(Extracted records)
# # #

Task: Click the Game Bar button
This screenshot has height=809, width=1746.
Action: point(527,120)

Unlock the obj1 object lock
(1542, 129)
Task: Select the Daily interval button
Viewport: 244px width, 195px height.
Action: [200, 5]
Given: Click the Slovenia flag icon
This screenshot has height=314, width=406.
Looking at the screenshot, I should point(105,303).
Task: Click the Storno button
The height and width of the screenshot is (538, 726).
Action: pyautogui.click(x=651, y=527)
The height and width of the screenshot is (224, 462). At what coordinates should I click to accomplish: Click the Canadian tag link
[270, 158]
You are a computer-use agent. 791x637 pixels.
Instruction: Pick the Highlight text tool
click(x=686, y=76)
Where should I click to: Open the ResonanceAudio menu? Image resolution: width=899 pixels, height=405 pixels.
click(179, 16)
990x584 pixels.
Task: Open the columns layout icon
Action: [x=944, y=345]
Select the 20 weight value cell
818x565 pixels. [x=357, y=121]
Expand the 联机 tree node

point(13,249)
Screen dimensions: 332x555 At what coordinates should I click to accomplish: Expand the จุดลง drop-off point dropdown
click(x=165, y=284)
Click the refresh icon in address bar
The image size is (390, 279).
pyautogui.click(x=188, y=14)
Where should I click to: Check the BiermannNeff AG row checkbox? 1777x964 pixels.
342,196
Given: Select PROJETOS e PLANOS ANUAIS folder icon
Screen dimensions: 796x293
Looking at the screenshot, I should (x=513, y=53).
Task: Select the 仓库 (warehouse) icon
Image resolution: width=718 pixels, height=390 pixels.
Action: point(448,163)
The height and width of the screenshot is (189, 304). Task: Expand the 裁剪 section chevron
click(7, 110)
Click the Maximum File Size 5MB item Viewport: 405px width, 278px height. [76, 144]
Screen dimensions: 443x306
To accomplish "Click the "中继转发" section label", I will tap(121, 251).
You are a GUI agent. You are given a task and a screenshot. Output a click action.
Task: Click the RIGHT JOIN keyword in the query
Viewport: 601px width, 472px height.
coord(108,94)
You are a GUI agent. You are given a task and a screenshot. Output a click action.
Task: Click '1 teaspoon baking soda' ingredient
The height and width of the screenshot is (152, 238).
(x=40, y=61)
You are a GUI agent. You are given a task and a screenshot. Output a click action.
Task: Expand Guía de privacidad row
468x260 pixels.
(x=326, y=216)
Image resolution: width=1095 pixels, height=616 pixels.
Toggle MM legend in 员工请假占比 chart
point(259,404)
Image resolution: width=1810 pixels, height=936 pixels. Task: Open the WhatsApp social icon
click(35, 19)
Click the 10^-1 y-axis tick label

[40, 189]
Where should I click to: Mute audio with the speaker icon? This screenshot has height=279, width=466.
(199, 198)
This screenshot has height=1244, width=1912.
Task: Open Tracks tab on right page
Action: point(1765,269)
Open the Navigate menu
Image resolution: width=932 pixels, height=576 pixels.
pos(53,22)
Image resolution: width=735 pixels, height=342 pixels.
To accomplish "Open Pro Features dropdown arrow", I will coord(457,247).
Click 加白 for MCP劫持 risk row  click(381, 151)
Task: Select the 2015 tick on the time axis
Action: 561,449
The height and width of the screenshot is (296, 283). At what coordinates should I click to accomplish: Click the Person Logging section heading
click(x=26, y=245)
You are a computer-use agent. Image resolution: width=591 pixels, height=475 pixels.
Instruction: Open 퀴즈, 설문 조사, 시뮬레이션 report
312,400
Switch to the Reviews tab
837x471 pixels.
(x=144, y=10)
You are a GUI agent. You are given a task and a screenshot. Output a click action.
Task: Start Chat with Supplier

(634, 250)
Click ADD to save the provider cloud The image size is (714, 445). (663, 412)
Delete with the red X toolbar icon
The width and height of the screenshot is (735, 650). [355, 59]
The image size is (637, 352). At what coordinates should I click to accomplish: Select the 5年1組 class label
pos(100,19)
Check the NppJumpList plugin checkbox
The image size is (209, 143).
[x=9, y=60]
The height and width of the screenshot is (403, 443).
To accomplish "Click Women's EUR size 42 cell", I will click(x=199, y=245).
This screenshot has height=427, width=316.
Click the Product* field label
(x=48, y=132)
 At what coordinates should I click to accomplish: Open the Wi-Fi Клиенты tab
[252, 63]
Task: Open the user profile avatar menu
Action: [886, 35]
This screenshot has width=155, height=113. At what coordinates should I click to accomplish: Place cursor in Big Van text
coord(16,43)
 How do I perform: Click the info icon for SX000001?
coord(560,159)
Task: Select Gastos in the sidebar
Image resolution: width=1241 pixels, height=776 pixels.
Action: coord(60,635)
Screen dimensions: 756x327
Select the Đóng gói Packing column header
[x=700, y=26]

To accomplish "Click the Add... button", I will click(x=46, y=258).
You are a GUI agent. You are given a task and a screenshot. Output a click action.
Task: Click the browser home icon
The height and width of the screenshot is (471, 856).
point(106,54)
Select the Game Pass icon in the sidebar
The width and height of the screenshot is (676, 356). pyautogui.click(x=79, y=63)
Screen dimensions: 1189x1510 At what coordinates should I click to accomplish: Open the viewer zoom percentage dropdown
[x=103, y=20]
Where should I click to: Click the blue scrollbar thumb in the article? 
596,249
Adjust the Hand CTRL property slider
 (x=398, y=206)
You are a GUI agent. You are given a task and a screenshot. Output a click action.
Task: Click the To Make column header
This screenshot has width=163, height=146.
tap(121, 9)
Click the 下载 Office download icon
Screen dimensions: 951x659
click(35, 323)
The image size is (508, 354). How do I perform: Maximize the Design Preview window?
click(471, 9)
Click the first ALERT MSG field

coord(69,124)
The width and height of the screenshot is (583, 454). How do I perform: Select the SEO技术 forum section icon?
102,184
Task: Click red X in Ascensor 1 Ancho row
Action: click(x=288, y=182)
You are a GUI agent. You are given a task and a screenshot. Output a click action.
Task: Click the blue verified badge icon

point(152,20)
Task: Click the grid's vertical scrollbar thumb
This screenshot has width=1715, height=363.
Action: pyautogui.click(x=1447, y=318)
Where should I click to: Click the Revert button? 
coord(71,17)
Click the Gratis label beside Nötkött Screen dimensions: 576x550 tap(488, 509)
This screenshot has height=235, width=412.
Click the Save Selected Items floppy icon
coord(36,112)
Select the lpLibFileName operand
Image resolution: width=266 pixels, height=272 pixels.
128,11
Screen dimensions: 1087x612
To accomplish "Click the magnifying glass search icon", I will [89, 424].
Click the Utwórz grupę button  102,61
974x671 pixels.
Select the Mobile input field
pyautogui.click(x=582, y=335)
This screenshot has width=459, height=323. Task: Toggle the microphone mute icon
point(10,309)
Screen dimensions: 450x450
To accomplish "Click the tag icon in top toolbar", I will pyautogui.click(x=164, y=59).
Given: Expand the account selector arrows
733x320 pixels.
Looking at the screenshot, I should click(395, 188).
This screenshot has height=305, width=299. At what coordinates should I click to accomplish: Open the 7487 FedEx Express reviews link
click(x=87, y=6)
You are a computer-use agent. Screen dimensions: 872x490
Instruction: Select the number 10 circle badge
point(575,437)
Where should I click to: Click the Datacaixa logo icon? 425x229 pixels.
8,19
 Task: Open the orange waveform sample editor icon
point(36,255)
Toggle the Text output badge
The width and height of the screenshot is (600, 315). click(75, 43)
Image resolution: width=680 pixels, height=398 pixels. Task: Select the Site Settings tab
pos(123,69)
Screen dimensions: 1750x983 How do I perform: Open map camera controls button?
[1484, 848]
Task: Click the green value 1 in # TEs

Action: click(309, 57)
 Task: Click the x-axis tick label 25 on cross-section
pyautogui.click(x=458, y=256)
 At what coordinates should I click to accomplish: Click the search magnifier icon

# # #

Problem to work on: Lines before the one containing "This screenshot has height=235, width=412." are to be left out; that line and every line after it through the end of the data should be copied exactly.

Exercise answer:
This screenshot has height=235, width=412.
Click the Save Selected Items floppy icon
coord(36,112)
Select the lpLibFileName operand
Image resolution: width=266 pixels, height=272 pixels.
128,11
Screen dimensions: 1087x612
To accomplish "Click the magnifying glass search icon", I will [89, 424].
Click the Utwórz grupę button  102,61
974x671 pixels.
Select the Mobile input field
pyautogui.click(x=582, y=335)
This screenshot has width=459, height=323. Task: Toggle the microphone mute icon
point(10,309)
Screen dimensions: 450x450
To accomplish "Click the tag icon in top toolbar", I will pyautogui.click(x=164, y=59).
Given: Expand the account selector arrows
733x320 pixels.
Looking at the screenshot, I should click(395, 188).
This screenshot has height=305, width=299. At what coordinates should I click to accomplish: Open the 7487 FedEx Express reviews link
click(x=87, y=6)
You are a computer-use agent. Screen dimensions: 872x490
Instruction: Select the number 10 circle badge
point(575,437)
Where should I click to: Click the Datacaixa logo icon? 425x229 pixels.
8,19
 Task: Open the orange waveform sample editor icon
point(36,255)
Toggle the Text output badge
The width and height of the screenshot is (600, 315). click(75, 43)
Image resolution: width=680 pixels, height=398 pixels. Task: Select the Site Settings tab
pos(123,69)
Screen dimensions: 1750x983 How do I perform: Open map camera controls button?
[1484, 848]
Task: Click the green value 1 in # TEs

Action: click(309, 57)
 Task: Click the x-axis tick label 25 on cross-section
pyautogui.click(x=458, y=256)
 At what coordinates should I click to accomplish: Click the search magnifier icon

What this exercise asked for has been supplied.